Blake, a 35-year old African-American former tennis player who was once ranked as fourth in the world, was waiting outside his Midtown Manhattan hotel on Wednesday when the officer charged him and slammed him against the sidewalk in broad daylight. The tennis star was surrounded by five other police officers and handcuffed for fifteen minutes before they realized they had detained the wrong man.
— BuzzFeed News (@BuzzFeedNews) September 11, 2015
The incident, which comes at a time of heated nationwide dialogue on racism and justice, has reignited concerns over police brutality. Blake, who decided to go public with the incident after discussing it with his wife, said he was frustrated by the unnecessary force used against him by the police officer.
On Thursday, New York City Police Commissioner William Bratton said in a press conference that he would like to extend his apology to Blake, and added that he was concerned about the "takedown," noting that after the department’s initial review of the footage, they had determined that the use of force was inappropriate.
The commissioner also said that he believed that incident was not racially motivated, claiming that Blake did resemble a suspect in an identity theft ring operating in the area, and that a witness had mistakenly identified the former tennis player as the suspect, leading to his arrest.
Blake, who said he fully cooperated with the police officers involved in his arrest, noted that anyone else who didn’t share his celebrity status would likely have had a more troubling experience with the police.
"I have resources to get to the bottom of this. I have a voice,” he said. “But what about someone who doesn’t have those resources and doesn’t have a voice?"

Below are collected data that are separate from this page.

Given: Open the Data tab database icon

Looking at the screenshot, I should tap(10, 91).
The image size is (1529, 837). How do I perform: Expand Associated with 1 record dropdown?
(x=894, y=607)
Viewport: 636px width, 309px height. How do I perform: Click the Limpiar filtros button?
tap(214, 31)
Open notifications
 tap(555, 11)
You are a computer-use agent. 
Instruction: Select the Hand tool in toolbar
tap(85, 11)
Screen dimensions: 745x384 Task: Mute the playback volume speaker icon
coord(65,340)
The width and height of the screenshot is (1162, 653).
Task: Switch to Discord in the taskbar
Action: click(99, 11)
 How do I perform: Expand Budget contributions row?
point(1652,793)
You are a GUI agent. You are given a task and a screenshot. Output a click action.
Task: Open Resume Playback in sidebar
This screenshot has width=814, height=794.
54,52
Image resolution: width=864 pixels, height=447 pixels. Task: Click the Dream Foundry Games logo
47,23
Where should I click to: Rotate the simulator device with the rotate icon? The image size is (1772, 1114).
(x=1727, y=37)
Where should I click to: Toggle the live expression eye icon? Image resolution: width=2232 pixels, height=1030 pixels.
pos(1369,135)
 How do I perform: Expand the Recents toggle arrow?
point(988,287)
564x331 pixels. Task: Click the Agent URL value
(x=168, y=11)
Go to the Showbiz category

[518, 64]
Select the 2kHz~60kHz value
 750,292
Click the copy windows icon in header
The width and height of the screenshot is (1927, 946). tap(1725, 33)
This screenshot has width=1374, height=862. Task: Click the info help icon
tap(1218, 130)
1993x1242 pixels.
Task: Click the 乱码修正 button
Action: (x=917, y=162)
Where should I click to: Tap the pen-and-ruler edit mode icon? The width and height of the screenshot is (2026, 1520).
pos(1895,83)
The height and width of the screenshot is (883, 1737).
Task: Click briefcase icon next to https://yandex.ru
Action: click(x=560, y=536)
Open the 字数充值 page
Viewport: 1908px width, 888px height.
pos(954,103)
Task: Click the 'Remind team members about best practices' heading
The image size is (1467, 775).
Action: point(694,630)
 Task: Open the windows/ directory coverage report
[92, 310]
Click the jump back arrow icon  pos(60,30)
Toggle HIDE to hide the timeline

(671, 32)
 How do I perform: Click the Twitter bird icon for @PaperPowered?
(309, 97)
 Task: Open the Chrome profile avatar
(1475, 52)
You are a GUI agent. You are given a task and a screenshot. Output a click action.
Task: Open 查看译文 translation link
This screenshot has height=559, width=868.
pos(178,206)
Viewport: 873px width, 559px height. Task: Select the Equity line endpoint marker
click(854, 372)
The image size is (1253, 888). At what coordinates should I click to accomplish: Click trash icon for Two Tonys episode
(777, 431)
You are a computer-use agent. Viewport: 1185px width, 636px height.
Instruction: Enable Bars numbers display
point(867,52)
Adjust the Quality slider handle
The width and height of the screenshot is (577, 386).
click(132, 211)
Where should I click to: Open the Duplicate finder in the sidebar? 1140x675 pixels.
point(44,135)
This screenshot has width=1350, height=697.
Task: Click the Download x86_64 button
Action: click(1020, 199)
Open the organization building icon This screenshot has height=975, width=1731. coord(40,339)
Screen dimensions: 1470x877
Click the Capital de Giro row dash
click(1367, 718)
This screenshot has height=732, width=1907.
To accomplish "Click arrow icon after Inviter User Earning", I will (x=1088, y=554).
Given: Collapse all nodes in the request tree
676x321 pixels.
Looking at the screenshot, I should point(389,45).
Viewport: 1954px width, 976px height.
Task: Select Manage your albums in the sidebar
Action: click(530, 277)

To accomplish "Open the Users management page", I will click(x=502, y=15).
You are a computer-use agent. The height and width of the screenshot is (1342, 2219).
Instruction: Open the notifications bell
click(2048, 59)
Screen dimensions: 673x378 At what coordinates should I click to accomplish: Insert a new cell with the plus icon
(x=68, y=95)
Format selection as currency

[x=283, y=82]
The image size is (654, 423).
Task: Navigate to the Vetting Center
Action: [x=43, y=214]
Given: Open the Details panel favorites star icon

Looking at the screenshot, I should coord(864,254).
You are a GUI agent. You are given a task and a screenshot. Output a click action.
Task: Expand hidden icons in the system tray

Blake reiterated this concern in a recent statement:
"When this incident was reported in the news media, Mayor de Blasio and Commissioner Bratton both called me to extend their personal apologies, and I greatly appreciate those gestures," he said in the statement. "But extending courtesy to a public figure mistreated by the police is not enough. As I told the Commissioner, I am determined to use my voice to turn this unfortunate incident into a catalyst for change in the relationship between the police and the public they serve.
"For that reason, I am calling upon the City of New York to make a significant financial commitment to improving that relationship, particularly in those neighborhoods where incidents of the type I experienced occur all too frequently. The Commissioner has agreed to meet with my representatives and me to discuss our ideas in that regard, and we very much look forward to that meeting."